## Directions
Please set down word for word the items from the line containing "The height and" up to and including the line containing "color-me-app-store-logo: COLOR ME".

## Dataset
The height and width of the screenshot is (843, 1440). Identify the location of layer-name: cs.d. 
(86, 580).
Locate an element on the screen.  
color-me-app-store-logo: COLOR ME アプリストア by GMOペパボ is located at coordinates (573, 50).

---

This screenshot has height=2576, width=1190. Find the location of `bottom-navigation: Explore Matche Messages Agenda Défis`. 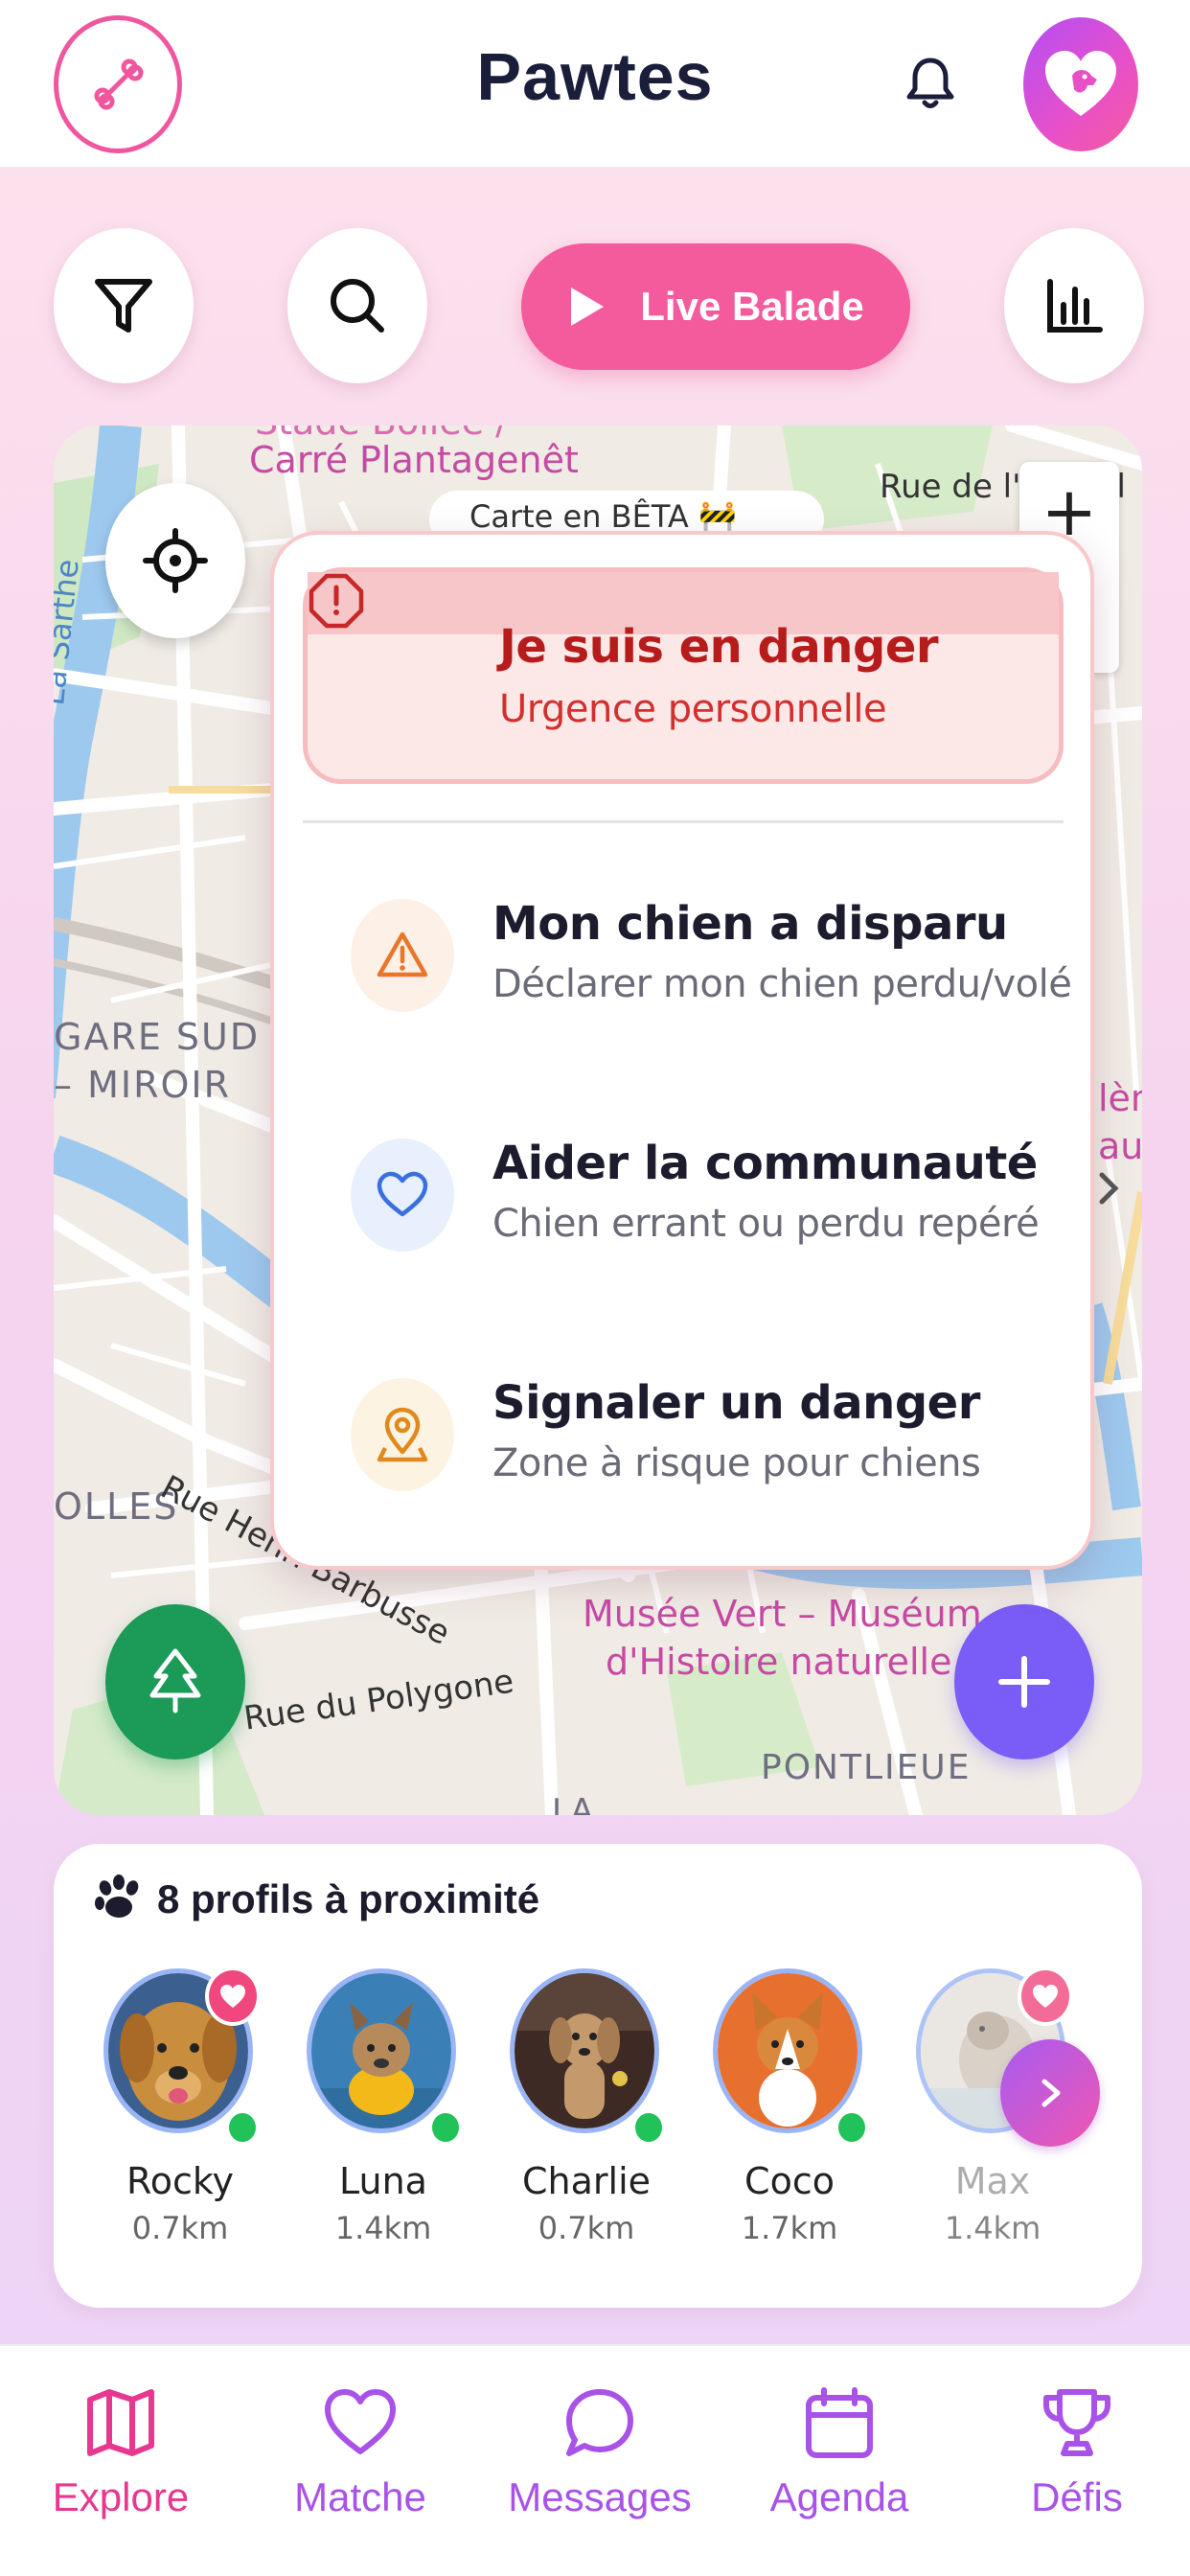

## Written solution
The height and width of the screenshot is (843, 1440). Identify the location of layer-name: cs.d. 
(86, 580).
Locate an element on the screen.  
color-me-app-store-logo: COLOR ME アプリストア by GMOペパボ is located at coordinates (573, 50).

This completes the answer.